Our data derive from a tightly controlled three-day study that compares “discourse-intensive instruction”  (DII) with a closely matched NCTM reform instruction, but without talk moves that engage students in discussion (Non-DII). One condition (n=27) featured a teacher experienced in using the techniques and talk moves variously described in the literature as ‘academically productive talk’ or ‘accountable talk.’  The other condition (n=24) had students taught by the same teacher, using exactly the same content, examples, definitions, materials and tasks (e.g. writing down the same definitions in their math notebooks; sorting examples into two categories--integers and non-integers, etc.), however, the instruction did not include use of these talk moves. Instead, the teacher provided direct instruction and asked students for short answers as part of introduction and review. Both 6th grade classes were learning about integers for the first time.  The classes performed the same on the Stanford Diagnostic Mathematics Test given at the beginning of the year (in both computation (t=.60, p=.55) and concepts and applications (t=.02, p=.98) and on the pre-test.

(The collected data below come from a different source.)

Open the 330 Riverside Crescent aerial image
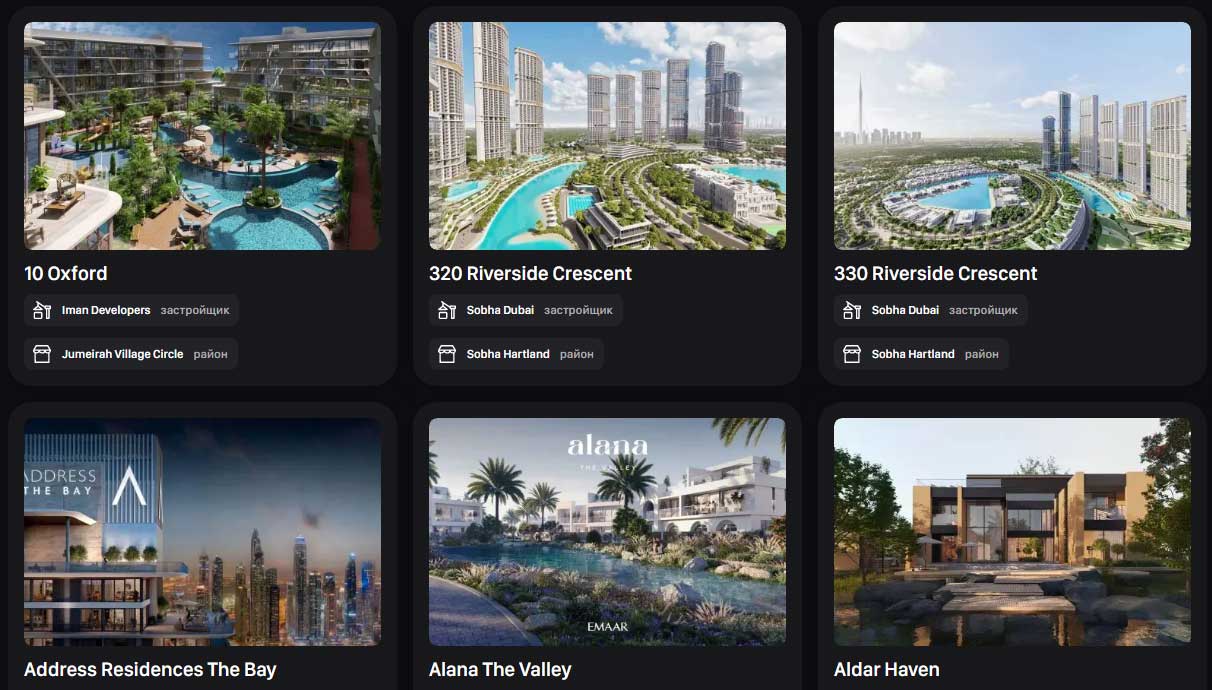The image size is (1212, 690). coord(1012,136)
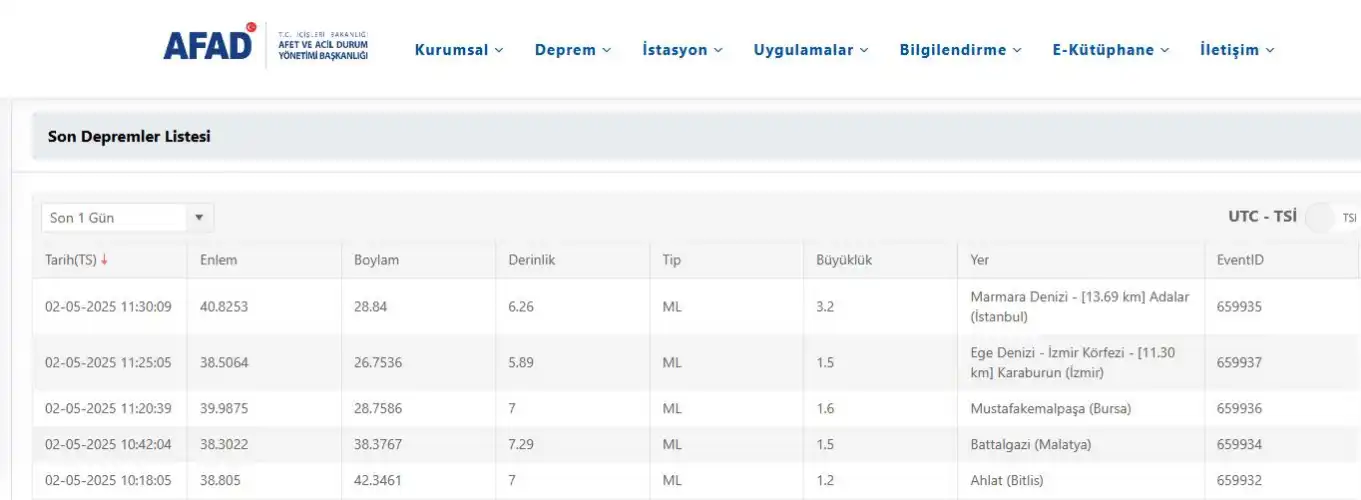Open the Deprem menu
Screen dimensions: 1361x500
(572, 50)
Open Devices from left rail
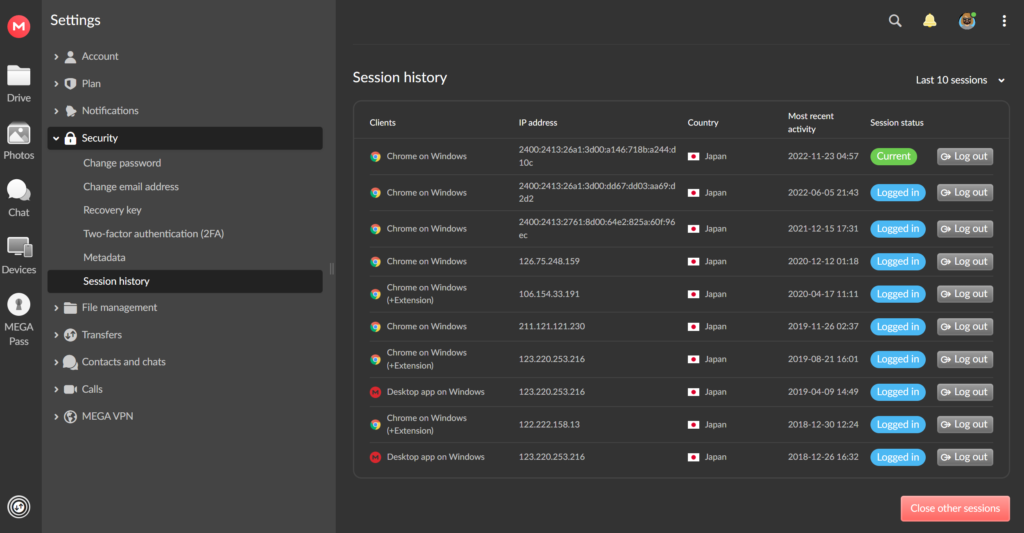The image size is (1024, 533). pos(19,254)
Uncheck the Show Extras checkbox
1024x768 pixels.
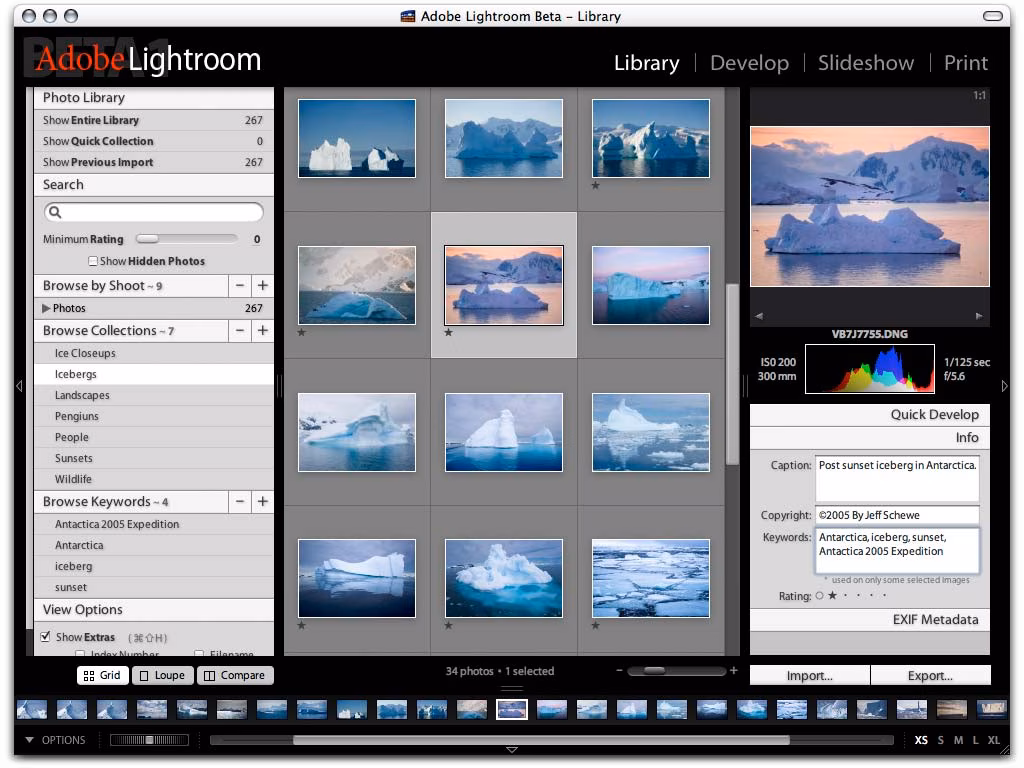(45, 637)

An ANCOVA (pretest used as a covariate) showed a main effect of condition in favor of the Discourse Intensive instruction (F=7.7, p< .008, with a Cohen’s d of 0.83.)  The difference was concentrated in the questions on the post-test that required students to explain their reasoning.  The two classes did not differ at all in their performance on computational items (e.g. 245 + -65 + 60 + -120=?), testing students’ ability to perform the operations of addition and subtraction on series of signed numbers.

In this paper we attempt to understand this result by a detailed study of the classroom discourse in both conditions.  We use as our investigational anchor one post-test question with two parts as our starting point: a) What is the mathematical meaning of the word “opposites”? Give an example.  and  b) What is the sum that results when you add together two opposites? Explain your reasoning.  (Other examples of questions where students performed significantly better in the DII classroom include “When you add any two integers, does it matter which order you add them in? Explain your reasoning and give examples.”  and “Please write a definition of the term ‘integers’.”)  Using complete transcripts from all three days in both classrooms, we pursue all teacher and student utterances that bear on the answer to this two-part question about integer opposites, and seek possible explanations, integrating quantitative and qualitative tools.

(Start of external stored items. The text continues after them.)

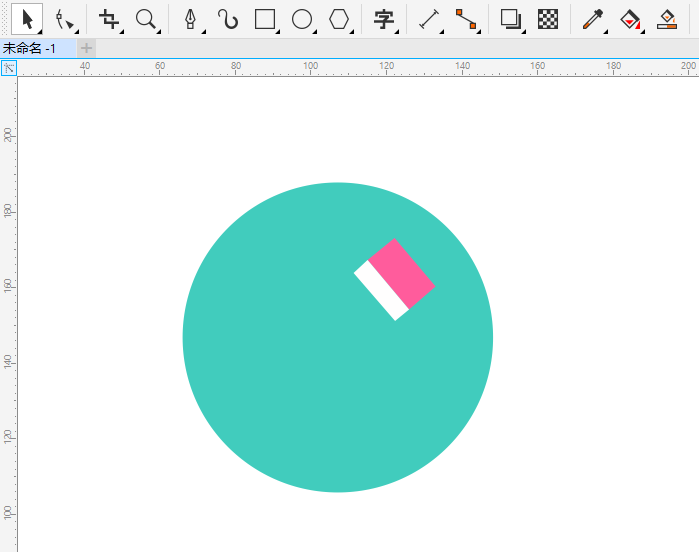Select the Text tool
The width and height of the screenshot is (699, 552).
[384, 20]
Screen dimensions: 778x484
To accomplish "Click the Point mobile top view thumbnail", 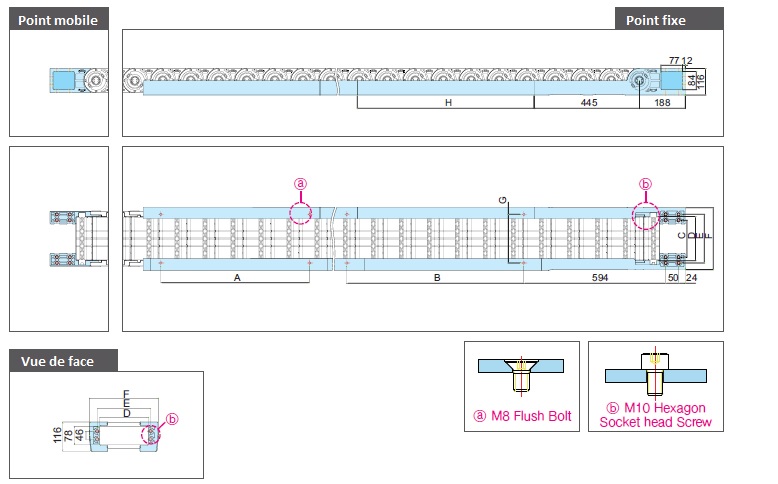I will point(58,240).
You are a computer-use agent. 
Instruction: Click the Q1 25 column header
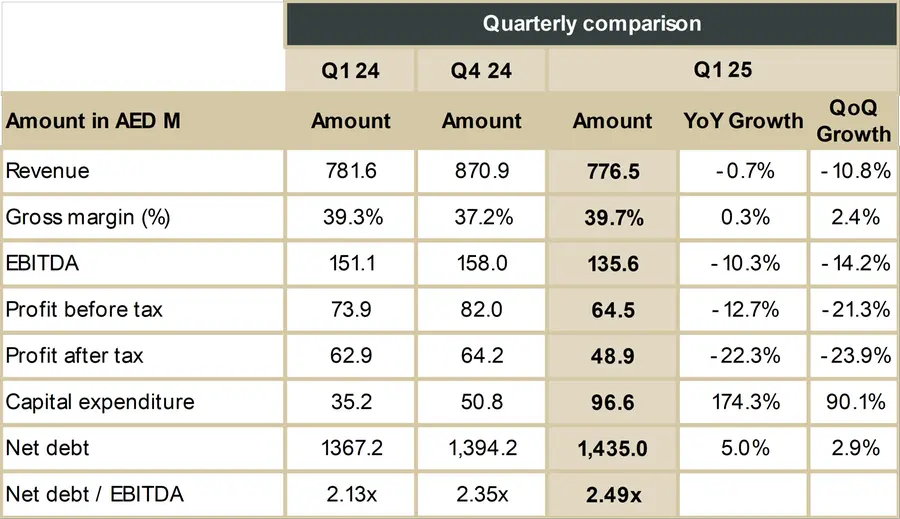[723, 70]
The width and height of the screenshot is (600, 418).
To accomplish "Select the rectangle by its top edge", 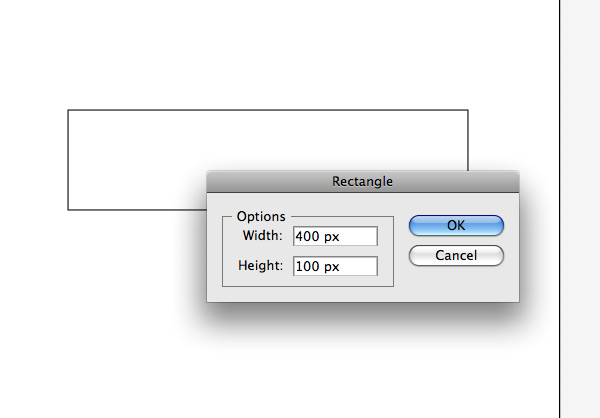I will tap(268, 110).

For example, one form of quantitative transcript analysis shows that the number of teacher utterances devoted to the topic of integer opposites is actually greater in the Non-DII condition than in the DII condition (39 vs. 28).  This is a counter to the hypothesis that the Non-DII condition caused under-performance because the topic was not covered as extensively by the teacher.  However, the analysis also shows that student utterances related to “opposites” were five times more frequent in the DII condition (73 vs. 14).

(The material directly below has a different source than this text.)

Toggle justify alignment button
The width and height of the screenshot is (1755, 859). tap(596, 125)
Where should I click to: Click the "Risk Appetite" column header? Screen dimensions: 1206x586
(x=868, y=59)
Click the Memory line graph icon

If we limit our analysis to the quantitative findings, some might conclude that student talk is a more powerful vehicle for learning than teacher talk.  Yet a microanalysis of the content of the teacher and student utterances in the DII classroom reveals a complex interaction between the type of moves the teacher uses (e.g. “Who can repeat what she just said?”, and “Do you agree or disagree with what she said?”) and how student contributions are taken up and used by others.  We will claim that our quantitative discourse analytic results are not sufficient to explain the contributions to student learning of this instructional approach, but must be elaborated with micro-analysis of the type of teacher moves and the conceptual progress that emerges.

[15 minute round-table sessions will engage participants with additional transcript analysis and comparison of student answers with contents of intervention and control classroom episodes.]